Two great examples of why the company ranked so high on Newsweek’s list can be found by looking at a few properties. One of them is the Sands Bethlehem property in Pennsylvania, built on the site of the 126 acre former Bethlehem Steel plant, the largest brownfield site in the U.S. The company worked with community volunteers at the annual Southside Cleanup to clean up a river that runs alongside Sands Bethlehem. The Venetian Macao has water conservation measures in place since fresh water is scarce in Macao. The measures include installing water flow controllers, low-flow shower heads and an automatic irrigation system. Those measures have saved an estimated 47 million gallons of water annually. 

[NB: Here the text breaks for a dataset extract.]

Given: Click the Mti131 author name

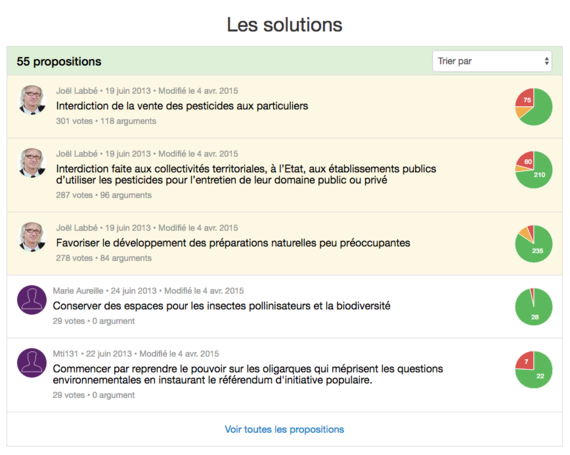Looking at the screenshot, I should coord(65,354).
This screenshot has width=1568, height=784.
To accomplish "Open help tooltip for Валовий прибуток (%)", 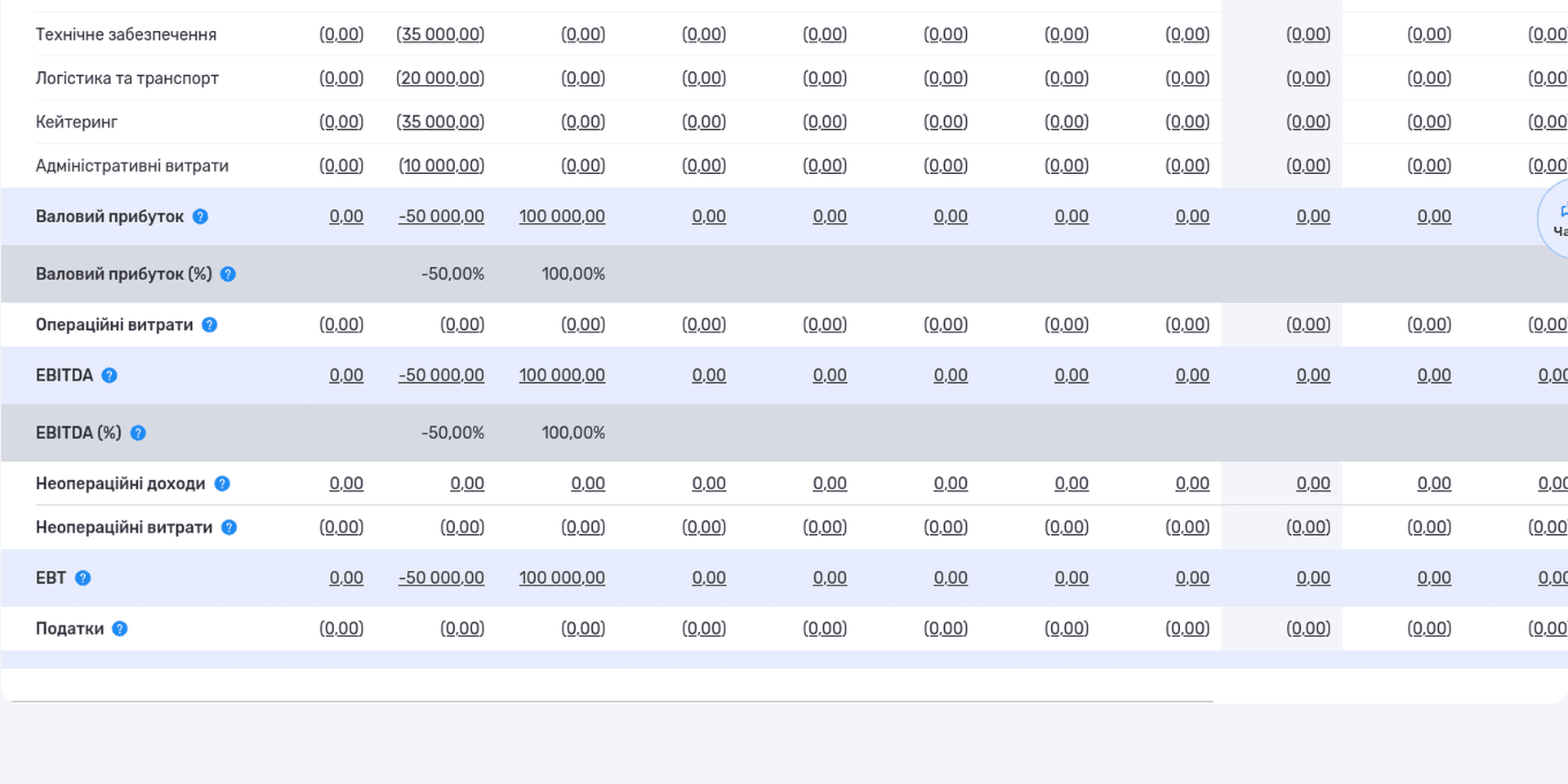I will coord(228,274).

Wyndham Worldwide ranked 31 on Newsweek’s list. This is not the only recognition Wyndham has received for its sustainability measures. This year, it was named to the Dow Jones Sustainability North America Index for the first time. RobecoSAM's annual Sustainability Yearbook recognized Wyndham as a 2014 Silver Class Sustainability Leader. It’s not hard to figure out why the company has received so many recognitions this year. In May, Wyndham announced that it achieved a 12 percent energy reduction at its North American properties that are part of the U.S. Department of Energy’s Better Buildings Challenge, national initiative launched in 2011 by President Obama. The hotel chain achieved the reductions through energy efficiency upgrades such as retrofitting LED lighting throughout parking structures at two of its properties. 

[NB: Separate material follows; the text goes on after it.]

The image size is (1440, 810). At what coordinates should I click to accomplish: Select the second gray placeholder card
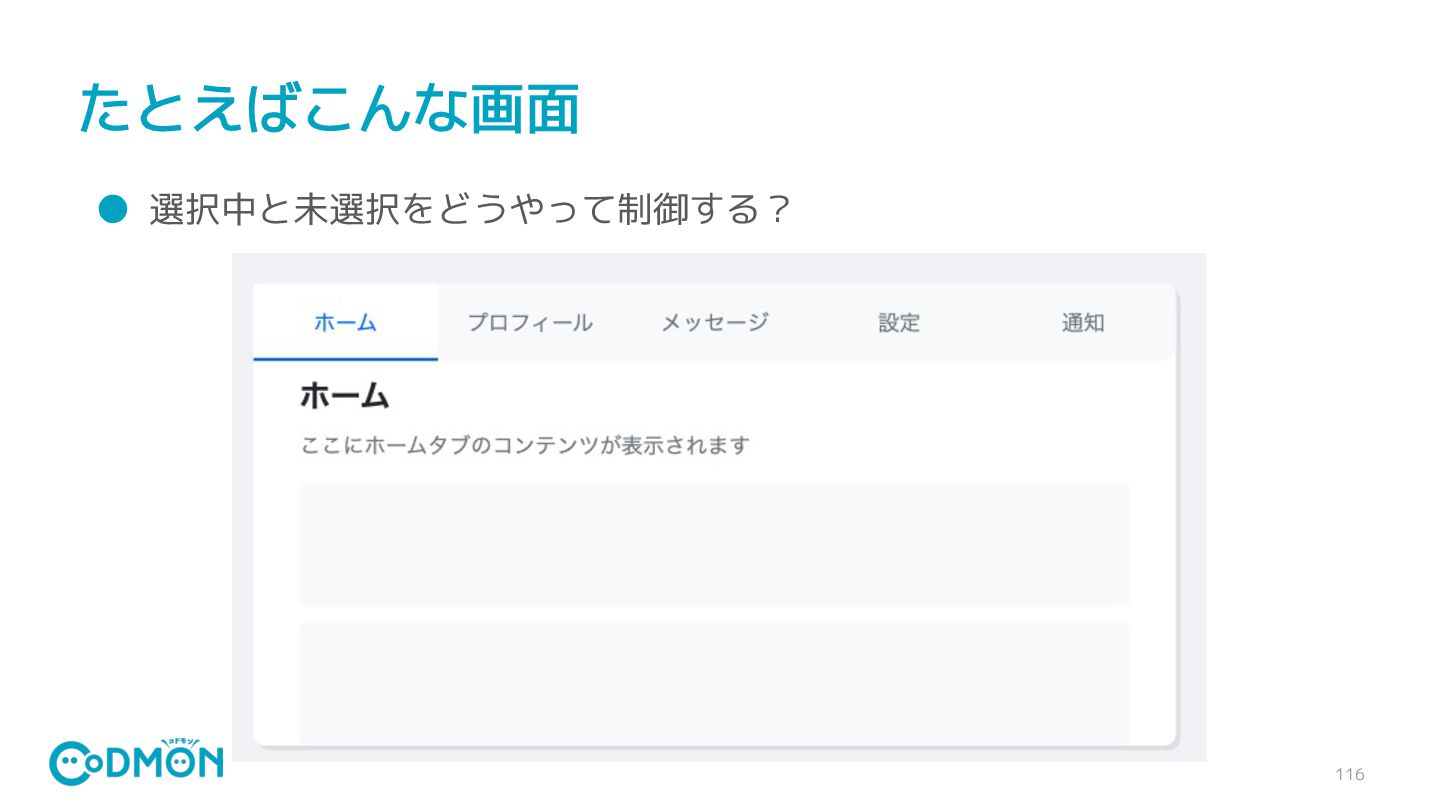tap(714, 682)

MGM Resorts International ranked 82nd on Newsweek’s list. Looking at the Convention Center at Mandalay Bay, it’s easy to see why. A rooftop solar photovoltaic (PV) system will be included on the expanded Convention Center. When completed, it will be the largest such system on a convention center in the world, generating enough electricity to power 1,300 homes. Other properties have implemented energy efficiency measures, including a major lighting retrofit at MGM Grand Detroit where 3,117 lighting fixtures were replaced with more energy efficient ones. The lighting retrofit saves four million  kilowatt hours (kWh) a year, equivalent to seven percent of the property’s energy consumption or the annual energy usage of 330 U.S. homes. MGM Resorts saved a cumulative total of over 420 million kWh of electricity through energy efficiency measures. 
MGM Resort really pursues green certifications. Fifteen properties have been certified through Green Key Global’s Eco-Rating Program, and three properties (Mandalay Bay, ARIA and Vdara) earned a Five-Key rating. That rating is only granted to less than two percent of Green Key’s 3,000 participating properties. Five of its properties have earned 5-Keys in Green Key Meetings. Thirteen properties have earned TripAdvisor's GreenLeaders certification, and two properties, ARIA and Vdara, received Platinum designation, which less than seven percent of participants earn.